Если признать здесь таинственность откровения об этом числе зверя, которая была доступна современникам, то для нас она давно уже, точнее, и с самого начала, перестала быть доступной и только напрасно тревожит мысль своей загадочностью. Насколько Господу угодно, тайна этого имени в полноту времен раскроется до конца, пока же нам остается проходить мимо непонятного, а постольку ставшего для нас уже немым за непонятностью шифра. Если наше внимание влечет тайна, то загадка уже не манит.
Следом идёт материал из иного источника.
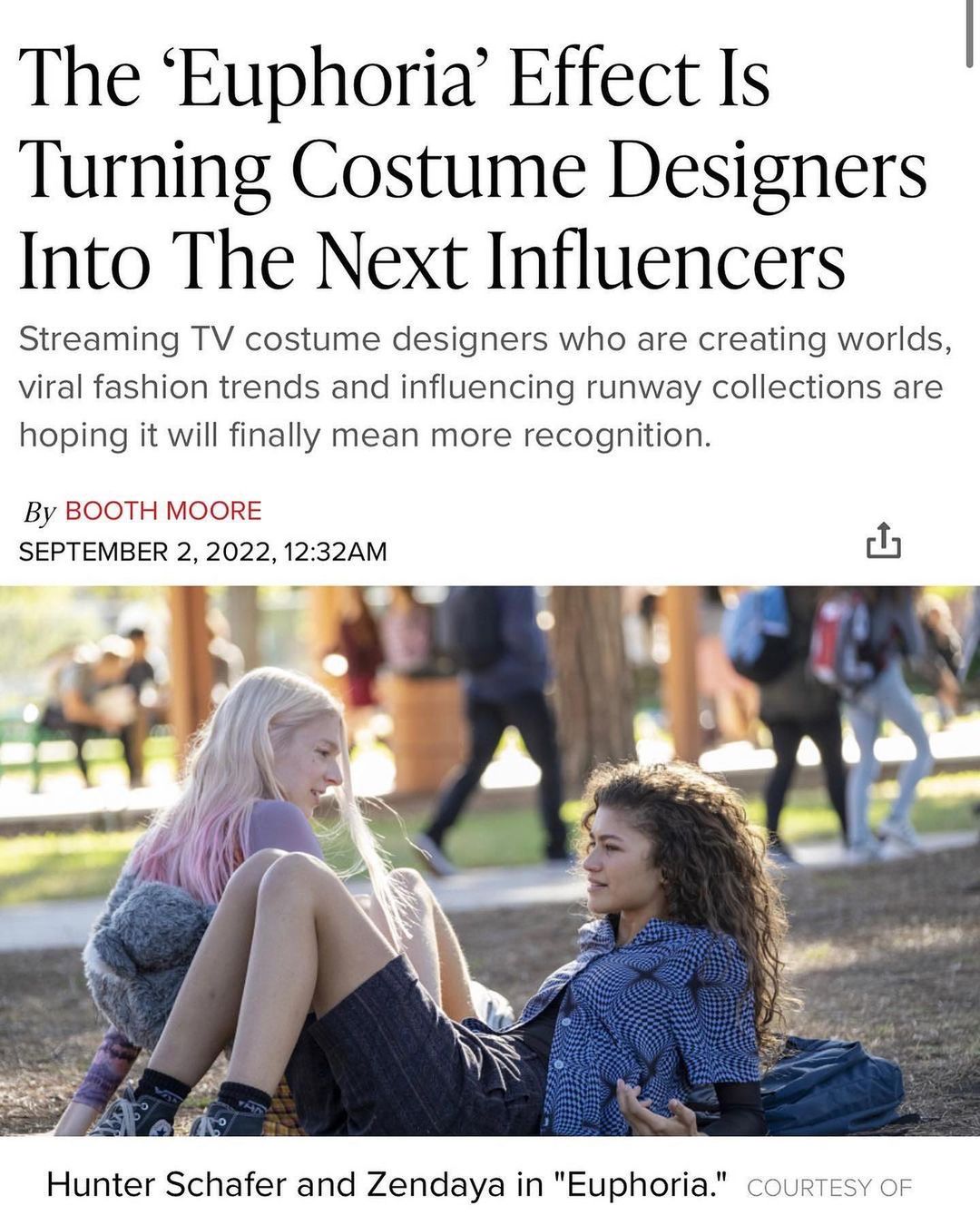Select the subheading about streaming TV designers
Screen dimensions: 980x1225
485,387
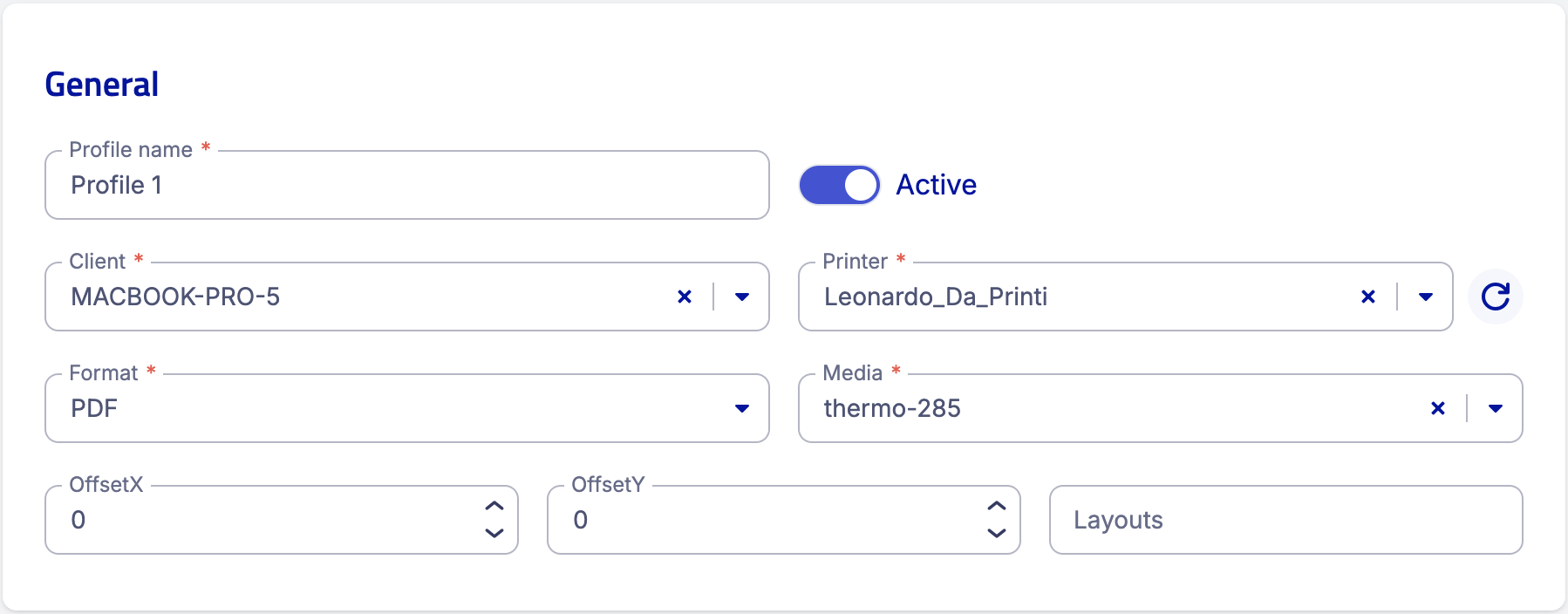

Между тем «число зверя» превратилось для нас в загадку, усилия же ее разгадать проистекают более из раздраженного любопытства, нежели из благочестия. Нужно сказать лишь одно: из всех черт Откровения, принадлежащих языку и литературной манере эпохи, на этой лежит наибольший ее отпечаток, нам теперь чуждый и уже далекий. Этим своим характером, присущим литературному стилю эпохи и находящим для себя параллель в произведениях апокрифов, Откровение отличается от всей новозаветной письменности, а также и от других писаний апостола Иоанна, т. е. четвертого Евангелия и посланий. Хотя можно и должно находить в них отдельные черты, заставляющие нас признать единство их составителя или, во всяком случае, его подтверждающие, но надо признать, что все же они представляют собой как бы два совершенно разные мира, и «звериное число» мы совершенно не можем себе представить на страницах четвертого Евангелия, так же как и всего вообще Нового да и Ветхого Завета (не исключая даже книги прор. Даниила). Символика Откровения, и в особенности его «гематрия», остаются явлением совершенно sui generis. Этим оно выделяется из всего остального состава божественного откровения, быть может, как предмет нарочитой тайны, отделяется от него закрытостью этих образов, их недоступностью для уразумения, но постольку для нас теперь фактической своей бессодержательностью. Усиливаться в дешифрировании этого шифра для нас теперь мистически, духовно и богословски становится даже нездоровым. В этом есть тенденция некоего оккультизма, который не есть богословие, но может быть ему даже враждебен.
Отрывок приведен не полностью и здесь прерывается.